▶ [Documento]:
-=-=-=-=-

El centurión impidió que
quebraran las piernas a Jesús, pues ya había muerto. Si antes temía a la
autoridad, al procurador, a sus superiores, en el momento en que el grito de
Jesús resonó sobre la tierra el centurión se liberó de su esclavitud. En su
mente, aquel grito rasgó el velo de la oscuridad y también él se salvó,
confesando al Hijo de Dios. Allí, al pie de la cruz, la primera semilla del
cristianismo comienza a florecer, en tierra romana.
José de Arimatea
Fue el hombre honrado que
quiso dar sepultura digna al crucificado. Él también debió seguir la pasión de
Cristo hasta el Gólgota. Ahora acude con sus bálsamos y especias para lavar y
ungir el cuerpo ensangrentado. Con dulzura debió limpiar su rostro y su cuerpo,
que no podía ser enterrado de cualquier manera. Lo amortajó y lo envolvió en el
sudario, con delicadeza, amorosamente. Y lo colocó en un sepulcro de su
propiedad, nuevo por estrenar.
Juan y María
Y, por último, en el
evangelio de Juan leemos que la madre de Jesús y el discípulo amado estaban
allí, al pie de la cruz. Juan, que desde
lo más profundo de su soledad seguía discretamente el suplicio de su maestro,
debía tener el corazón destrozado, oprimido y temeroso. La hermosa aventura con
su maestro y sus compañeros no podía acabar de esta manera, debía pensar una y
otra vez. Y quizás reclinó su cabeza sobre el hombro de María, como durante la
cena lo hizo sobre el pecho de Jesús. Con el corazón lleno de amargura, veía el
horizonte sin esperanza; la luz se había esfumado en la noche.
Pero, en su dolor,
acompañaba a la madre de Jesús.
Si la mirada compasiva de
la Verónica, la oportunidad de un nuevo mundo que se abre ante el buen ladrón,
la confesión de fe del centurión, la delicadeza de José de Arimatea, la tristeza
de Juan al pie de la cruz nos conmueven, ¿qué pensar de María?
¿Cómo debió sentirse su
madre? Quizás fue viendo en este final trágico de su hijo el cumplimiento de
aquellas profecías de la infancia. Ver a su hijo en la cruz fue como si todo
aquel dolor pasara por su alma. Cuando se ama tanto a alguien, su dolor es tu
dolor, porque el otro forma parte de ti. María, ante la cruz, debió sentirse
absolutamente rota, desgarrada, con el alma partida. Aquel hijo, que también
era hijo de Dios, que por su docilidad llegó a soportar tanto, ¿tenía que morir
de aquella manera?

-=-=-=-=-

▶ [Tarea 1]: Copia sin cambios las filas que empiezan en la que contiene "Mere info om" y terminan en la que contiene "Udlejning af butik i Region", ambas incluidas.

▶ [Datos del ejercicio]:
-=-=-=-=-

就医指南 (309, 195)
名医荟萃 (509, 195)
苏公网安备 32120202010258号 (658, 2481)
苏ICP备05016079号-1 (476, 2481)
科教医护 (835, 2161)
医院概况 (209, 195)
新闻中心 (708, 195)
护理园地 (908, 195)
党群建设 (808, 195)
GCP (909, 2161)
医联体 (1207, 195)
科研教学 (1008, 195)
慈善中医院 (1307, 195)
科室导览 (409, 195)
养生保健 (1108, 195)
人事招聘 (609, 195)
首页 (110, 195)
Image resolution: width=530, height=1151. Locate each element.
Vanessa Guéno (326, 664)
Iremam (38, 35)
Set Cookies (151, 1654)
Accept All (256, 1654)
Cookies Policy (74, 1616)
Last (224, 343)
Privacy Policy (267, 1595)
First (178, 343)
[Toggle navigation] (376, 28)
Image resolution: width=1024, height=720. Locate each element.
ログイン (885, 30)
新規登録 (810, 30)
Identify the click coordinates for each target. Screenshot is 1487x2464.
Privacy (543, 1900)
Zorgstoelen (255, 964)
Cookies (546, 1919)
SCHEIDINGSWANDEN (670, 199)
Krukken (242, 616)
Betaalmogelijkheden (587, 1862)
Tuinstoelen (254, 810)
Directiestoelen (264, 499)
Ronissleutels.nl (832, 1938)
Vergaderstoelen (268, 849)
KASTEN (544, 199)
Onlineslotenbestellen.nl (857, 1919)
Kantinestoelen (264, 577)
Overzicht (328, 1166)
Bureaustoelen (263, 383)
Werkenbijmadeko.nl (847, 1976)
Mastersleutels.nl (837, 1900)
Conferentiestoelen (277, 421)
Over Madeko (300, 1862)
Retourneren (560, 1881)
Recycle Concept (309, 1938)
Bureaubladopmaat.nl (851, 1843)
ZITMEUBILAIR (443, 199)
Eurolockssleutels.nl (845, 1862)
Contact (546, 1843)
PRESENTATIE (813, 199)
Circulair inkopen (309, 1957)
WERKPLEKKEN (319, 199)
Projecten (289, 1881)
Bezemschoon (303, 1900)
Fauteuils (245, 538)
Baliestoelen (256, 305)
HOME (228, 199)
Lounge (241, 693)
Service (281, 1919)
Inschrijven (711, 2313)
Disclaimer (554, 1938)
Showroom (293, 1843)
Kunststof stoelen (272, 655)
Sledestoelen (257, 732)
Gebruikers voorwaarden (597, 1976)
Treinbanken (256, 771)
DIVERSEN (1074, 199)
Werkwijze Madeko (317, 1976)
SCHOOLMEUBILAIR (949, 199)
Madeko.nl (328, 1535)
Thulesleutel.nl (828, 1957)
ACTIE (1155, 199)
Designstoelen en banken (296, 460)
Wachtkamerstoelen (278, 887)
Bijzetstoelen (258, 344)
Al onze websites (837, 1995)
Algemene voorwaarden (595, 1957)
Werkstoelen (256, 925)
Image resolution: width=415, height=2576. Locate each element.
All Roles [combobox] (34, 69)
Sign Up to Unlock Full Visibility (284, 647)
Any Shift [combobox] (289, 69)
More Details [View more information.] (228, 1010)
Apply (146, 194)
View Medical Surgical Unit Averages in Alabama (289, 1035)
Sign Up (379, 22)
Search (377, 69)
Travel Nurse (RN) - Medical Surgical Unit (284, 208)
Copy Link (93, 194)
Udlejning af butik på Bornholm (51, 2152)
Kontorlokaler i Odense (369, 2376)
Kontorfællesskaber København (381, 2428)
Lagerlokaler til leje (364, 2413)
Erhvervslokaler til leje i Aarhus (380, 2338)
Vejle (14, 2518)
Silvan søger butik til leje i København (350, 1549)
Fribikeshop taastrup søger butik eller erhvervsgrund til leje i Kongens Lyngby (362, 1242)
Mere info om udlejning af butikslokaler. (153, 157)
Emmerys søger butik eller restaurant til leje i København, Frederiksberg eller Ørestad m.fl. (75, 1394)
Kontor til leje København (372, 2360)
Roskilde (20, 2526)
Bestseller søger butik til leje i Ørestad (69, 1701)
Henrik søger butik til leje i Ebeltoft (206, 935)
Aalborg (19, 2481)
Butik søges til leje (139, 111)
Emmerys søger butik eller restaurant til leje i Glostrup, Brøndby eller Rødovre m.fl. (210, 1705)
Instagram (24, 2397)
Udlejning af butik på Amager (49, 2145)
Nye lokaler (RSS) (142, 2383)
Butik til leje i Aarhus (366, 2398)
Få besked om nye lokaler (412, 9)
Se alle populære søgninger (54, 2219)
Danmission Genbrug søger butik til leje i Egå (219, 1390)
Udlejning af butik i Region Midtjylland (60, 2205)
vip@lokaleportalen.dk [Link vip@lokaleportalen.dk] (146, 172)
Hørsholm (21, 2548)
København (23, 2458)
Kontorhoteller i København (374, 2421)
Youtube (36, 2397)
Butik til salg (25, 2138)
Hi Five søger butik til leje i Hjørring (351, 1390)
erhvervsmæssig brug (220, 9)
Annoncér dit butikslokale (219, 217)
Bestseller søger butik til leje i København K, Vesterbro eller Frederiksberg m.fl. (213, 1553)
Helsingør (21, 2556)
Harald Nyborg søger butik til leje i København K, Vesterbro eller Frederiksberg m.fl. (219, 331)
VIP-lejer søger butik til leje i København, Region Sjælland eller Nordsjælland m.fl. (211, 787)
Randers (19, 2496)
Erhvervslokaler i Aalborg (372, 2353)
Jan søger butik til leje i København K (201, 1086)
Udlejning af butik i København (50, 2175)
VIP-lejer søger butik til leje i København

-=-=-=-=-

▶ [Tarea 2]: Según el documento, ¿dónde colocó José de Arimatea el cuerpo de Jesús?

▶ [Respuesta 1]:
Mere info om udlejning af butikslokaler. (153, 157)
Emmerys søger butik eller restaurant til leje i København, Frederiksberg eller Ørestad m.fl. (75, 1394)
Kontor til leje København (372, 2360)
Roskilde (20, 2526)
Bestseller søger butik til leje i Ørestad (69, 1701)
Henrik søger butik til leje i Ebeltoft (206, 935)
Aalborg (19, 2481)
Butik søges til leje (139, 111)
Emmerys søger butik eller restaurant til leje i Glostrup, Brøndby eller Rødovre m.fl. (210, 1705)
Instagram (24, 2397)
Udlejning af butik på Amager (49, 2145)
Nye lokaler (RSS) (142, 2383)
Butik til leje i Aarhus (366, 2398)
Få besked om nye lokaler (412, 9)
Se alle populære søgninger (54, 2219)
Danmission Genbrug søger butik til leje i Egå (219, 1390)
Udlejning af butik i Region Midtjylland (60, 2205)

▶ [Respuesta 2]: En un sepulcro de su propiedad, nuevo por estrenar.